Data for locating words and elements
------------------------
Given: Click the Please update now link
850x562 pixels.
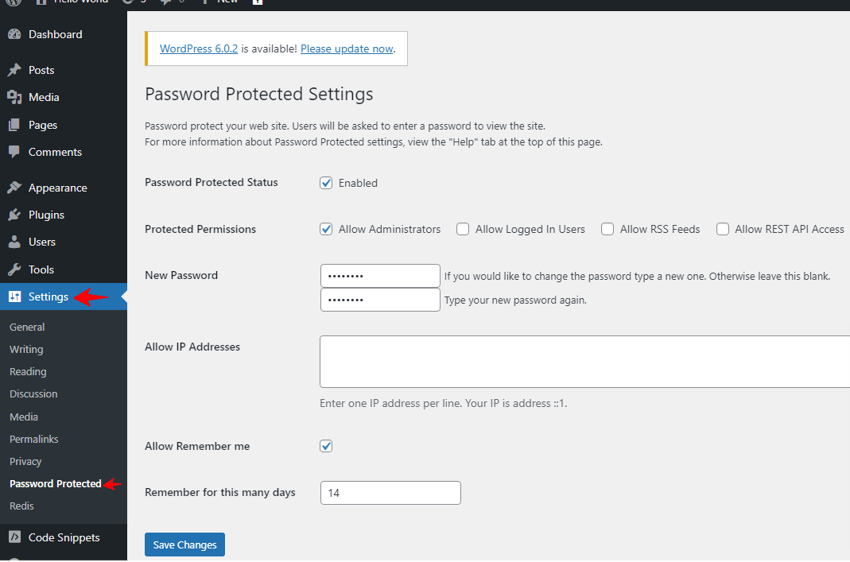Looking at the screenshot, I should coord(347,49).
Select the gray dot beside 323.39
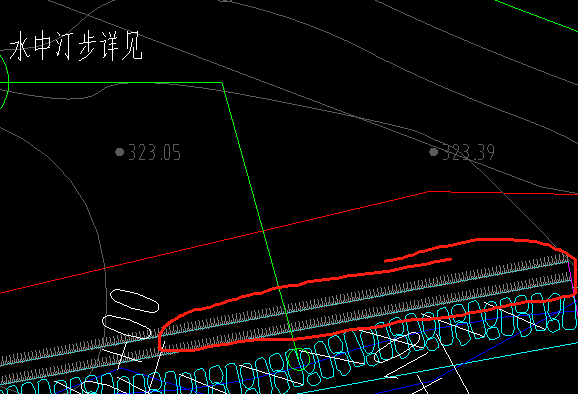 click(x=434, y=151)
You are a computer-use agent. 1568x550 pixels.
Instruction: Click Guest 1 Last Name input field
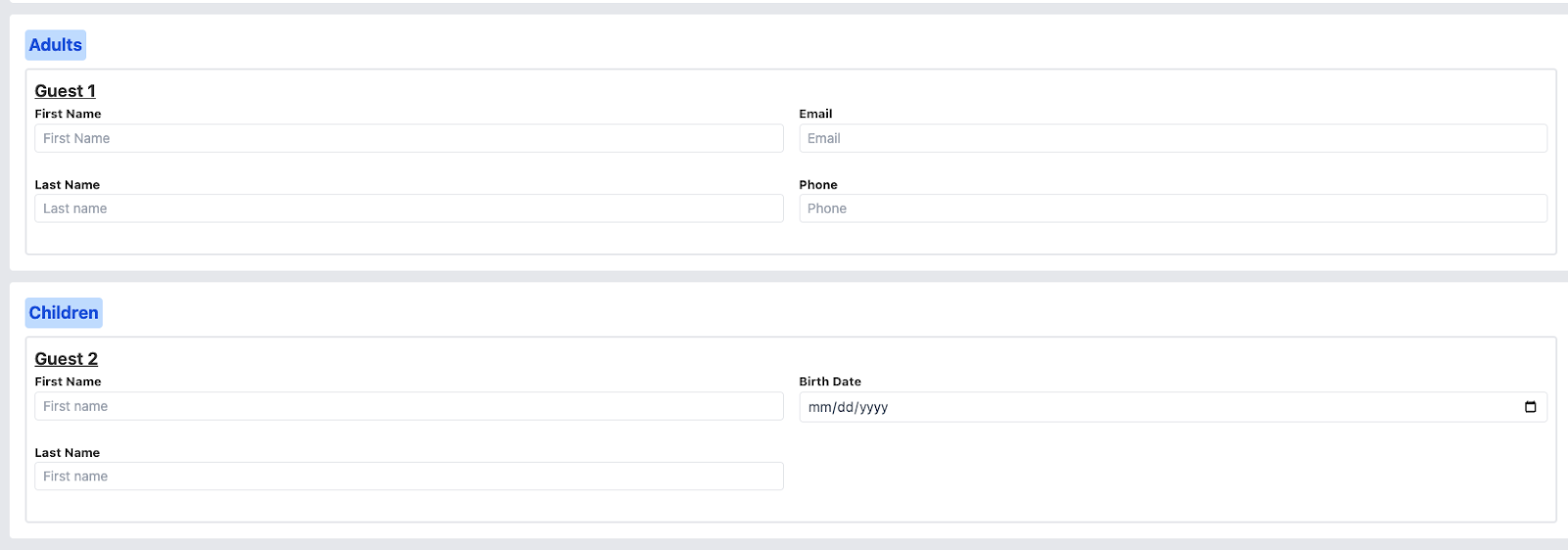click(409, 209)
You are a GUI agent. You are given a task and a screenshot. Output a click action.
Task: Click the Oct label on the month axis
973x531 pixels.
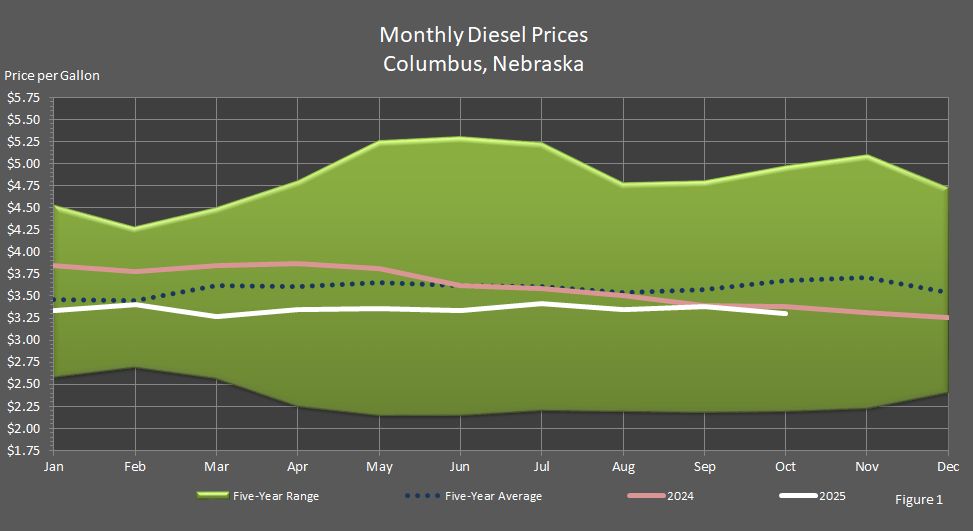[x=787, y=467]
------------------------
Could you reproduce every line of the data above word for word, leaving the pictures out?

Given: Click the Please update now link
850x562 pixels.
Looking at the screenshot, I should coord(347,49).
Select the gray dot beside 323.39
 click(x=434, y=151)
You are a computer-use agent. 1568x550 pixels.
Instruction: Click Guest 1 Last Name input field
click(409, 209)
You are a GUI agent. You are given a task and a screenshot. Output a click action.
Task: Click the Oct label on the month axis
973x531 pixels.
[x=787, y=467]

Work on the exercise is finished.